Material for the task ->
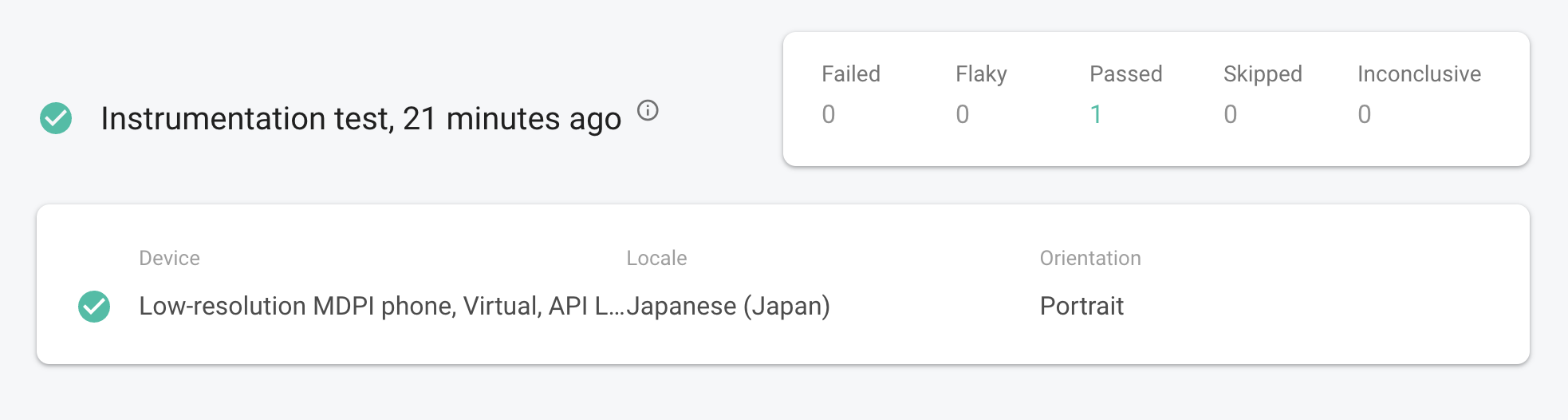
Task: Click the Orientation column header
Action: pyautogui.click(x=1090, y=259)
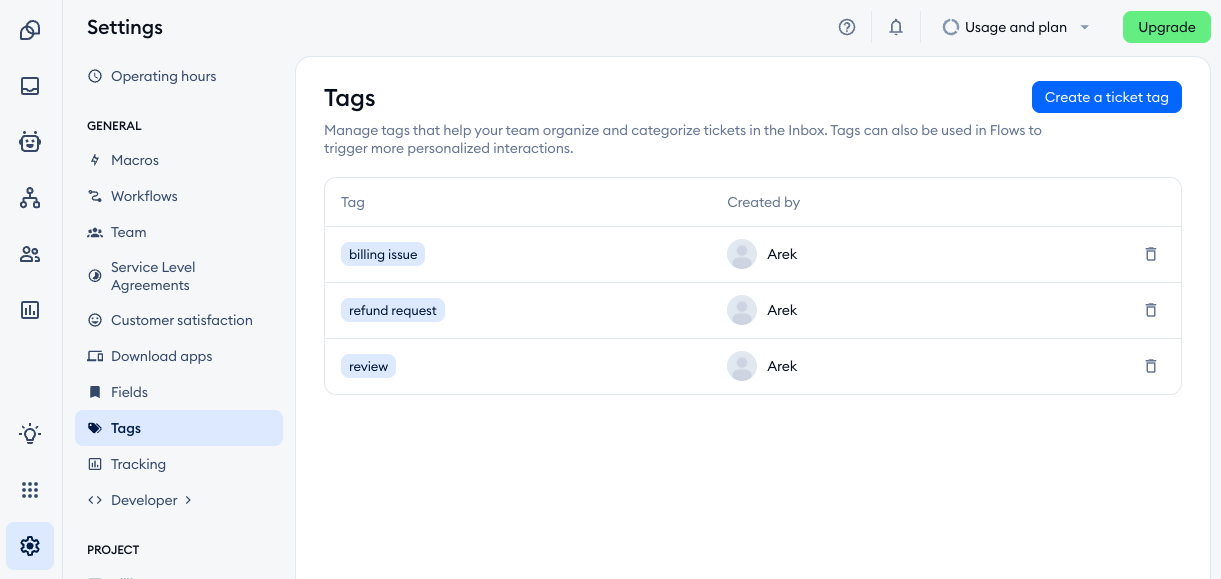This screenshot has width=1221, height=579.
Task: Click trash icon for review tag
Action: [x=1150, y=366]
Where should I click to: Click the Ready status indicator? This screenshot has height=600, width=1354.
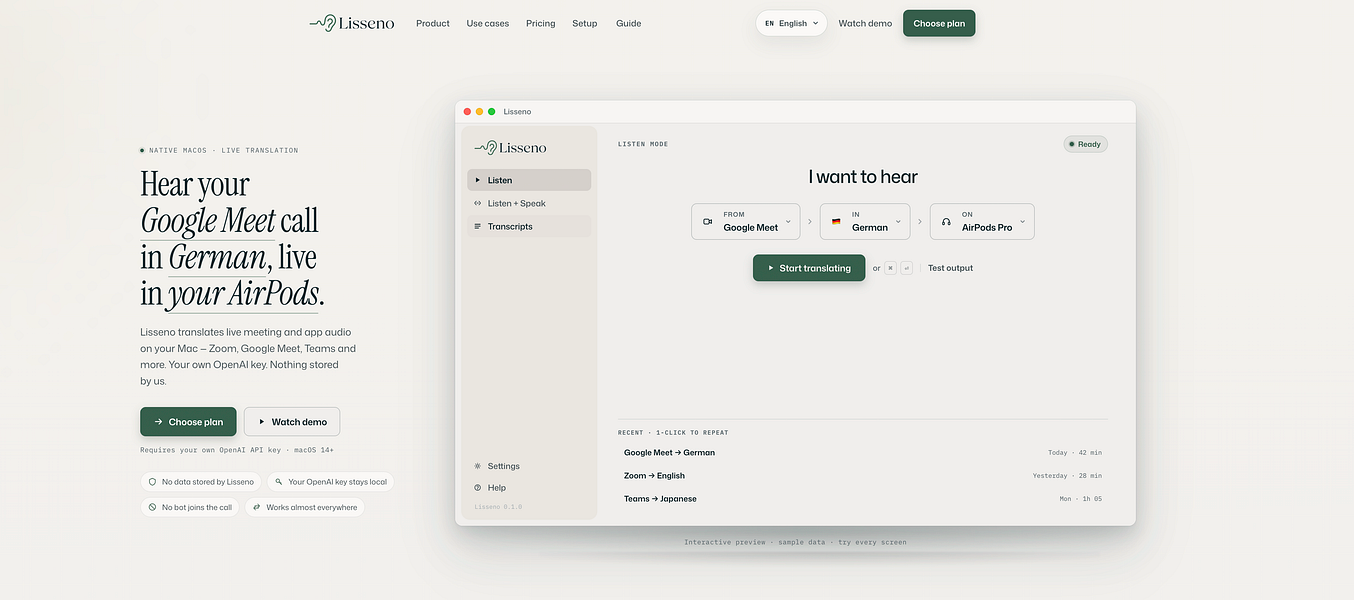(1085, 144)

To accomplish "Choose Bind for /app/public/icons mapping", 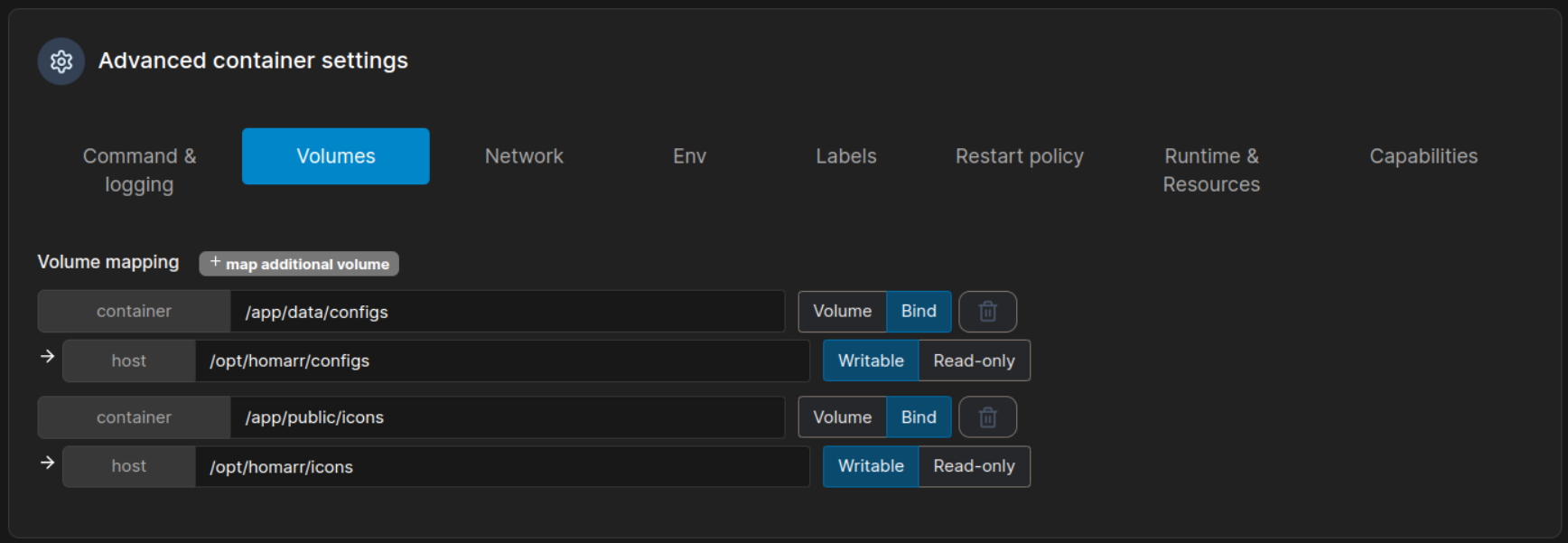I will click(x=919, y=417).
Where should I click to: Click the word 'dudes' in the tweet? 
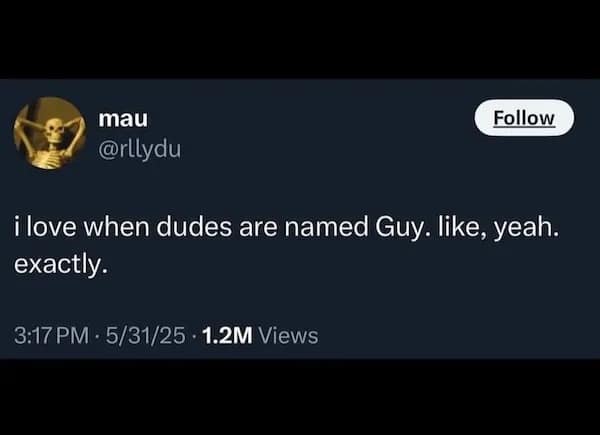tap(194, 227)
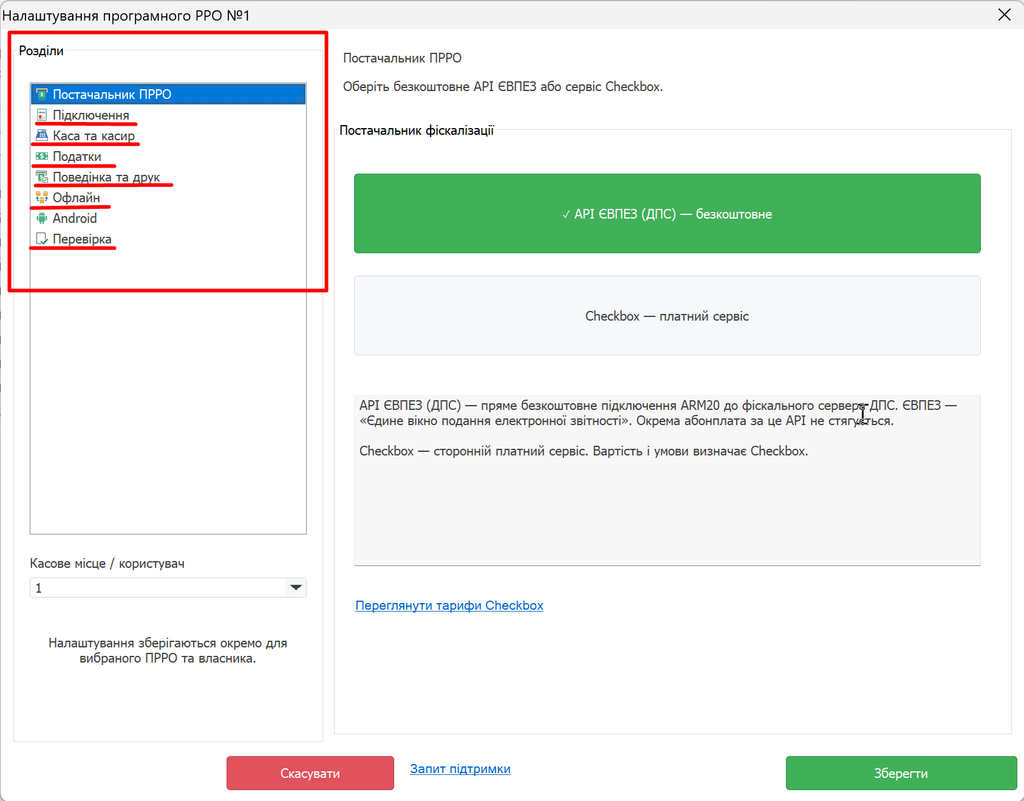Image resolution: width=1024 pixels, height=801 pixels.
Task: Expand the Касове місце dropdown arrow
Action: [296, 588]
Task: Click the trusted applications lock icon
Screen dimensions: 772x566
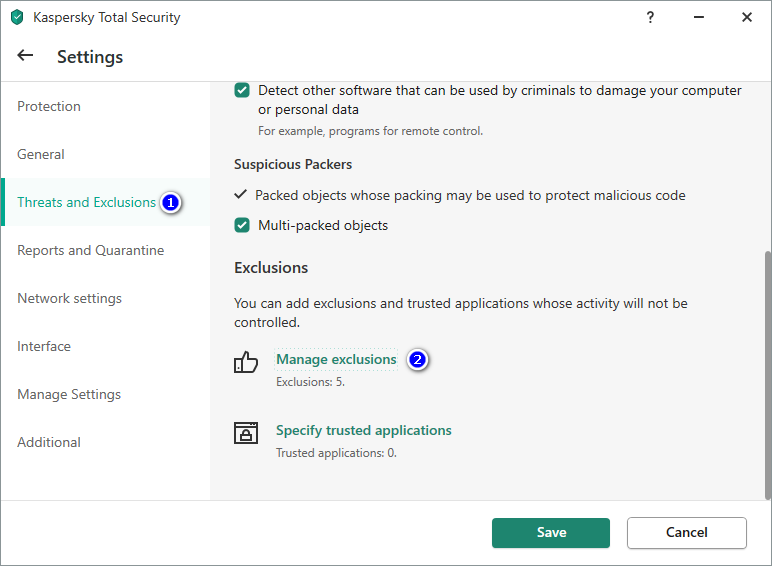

What is needed ->
Once the line containing "Where should I click to: Click the word" is found in the records above, it and every line after it up to the last must be repeated exactly, without pictures.

Output of the exercise ->
Where should I click to: Click the word 'dudes' in the tweet? 
tap(194, 227)
Image resolution: width=1024 pixels, height=801 pixels.
Task: Expand the Касове місце dropdown arrow
Action: [296, 588]
Task: Click the trusted applications lock icon
Screen dimensions: 772x566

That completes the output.